Text segment —
# Single Depth of Thread for 26 TPI



## alcostich (Feb 6, 2021)

I attempting to make a draw in nut for a 3C collet. The thread wants to be 26 TPI. Nowhere can I find the single depth of thread for that.
This will be an internal thread. The dimensions on the plan I'm working from call out a minimum Dia of .520 and a max of .635.
Based on the calculation: 1/26 x .866 I come up with .033.
Does that sound right?
Incidentally, my  Machinerys Handbook does not have a listing for this 26 TPI. Or, at least, none that I'v been able to find.

Thanks.

Alan


----------



## fcheslop (Feb 6, 2021)




----------



## Scott_M (Feb 6, 2021)

You can also use the formula for obtaining tap drill size and then divide by 2 to get single depth.

outside dia. of thread minus  .01299 x percentage of full thread divided by threads per inch = drilled hole size

if we use 100% and skip the outside diameter we get 

.1299x100= 1.29 dived by 26 =.04961 ( double depth ) /2 = .0248" single thread depth



Scott


----------



## Tim Wescott (Feb 6, 2021)

Even if I know the exact thread dimensions I'm not a good enough machinist to hit them -- I just get close, then shave & try, shave & try.

Material —
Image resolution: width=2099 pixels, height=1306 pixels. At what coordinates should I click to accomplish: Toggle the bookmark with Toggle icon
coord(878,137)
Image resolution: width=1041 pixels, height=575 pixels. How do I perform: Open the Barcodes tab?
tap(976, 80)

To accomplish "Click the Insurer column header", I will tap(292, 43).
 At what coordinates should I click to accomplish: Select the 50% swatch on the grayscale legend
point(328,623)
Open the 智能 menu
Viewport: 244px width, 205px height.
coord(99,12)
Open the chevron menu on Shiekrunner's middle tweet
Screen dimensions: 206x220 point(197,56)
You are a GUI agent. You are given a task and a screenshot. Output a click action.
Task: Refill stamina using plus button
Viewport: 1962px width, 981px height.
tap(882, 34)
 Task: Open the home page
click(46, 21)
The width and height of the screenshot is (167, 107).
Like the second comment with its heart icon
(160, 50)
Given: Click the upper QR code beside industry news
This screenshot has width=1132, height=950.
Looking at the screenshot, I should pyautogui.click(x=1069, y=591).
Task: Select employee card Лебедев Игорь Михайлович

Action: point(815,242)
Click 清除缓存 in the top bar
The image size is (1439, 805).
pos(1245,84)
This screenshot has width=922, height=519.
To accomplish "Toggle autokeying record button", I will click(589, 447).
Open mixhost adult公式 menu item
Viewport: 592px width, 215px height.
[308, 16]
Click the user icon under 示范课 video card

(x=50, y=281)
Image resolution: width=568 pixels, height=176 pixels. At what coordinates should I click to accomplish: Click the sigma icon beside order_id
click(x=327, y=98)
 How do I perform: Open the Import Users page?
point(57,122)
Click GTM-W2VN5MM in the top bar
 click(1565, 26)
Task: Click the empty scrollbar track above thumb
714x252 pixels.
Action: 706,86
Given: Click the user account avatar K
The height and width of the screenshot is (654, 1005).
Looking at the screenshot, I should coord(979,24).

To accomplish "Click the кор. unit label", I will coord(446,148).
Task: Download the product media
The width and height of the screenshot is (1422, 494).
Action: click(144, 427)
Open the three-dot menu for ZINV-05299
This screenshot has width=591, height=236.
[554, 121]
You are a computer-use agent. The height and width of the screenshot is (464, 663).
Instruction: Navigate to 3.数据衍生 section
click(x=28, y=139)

Exercises to complete —
1. In the forum thread on single depth of thread for 26 TPI, what is the original poster trying to make?
2. Summarize the forum thread on single depth of thread for 26 TPI in two sentences.

Solution set —
1. A draw-in nut for a 3C collet.

2. A poster making an internal 26 TPI thread for a 3C collet draw-in nut asks whether .033, from the calculation 1/26 x .866, is the correct single depth of thread, and notes that no listing for 26 TPI could be found in Machinery's Handbook. One reply proposes getting the single depth by halving the result of the tap drill size formula, and another says that, even with exact thread dimensions, the writer only gets close and then shaves and tries.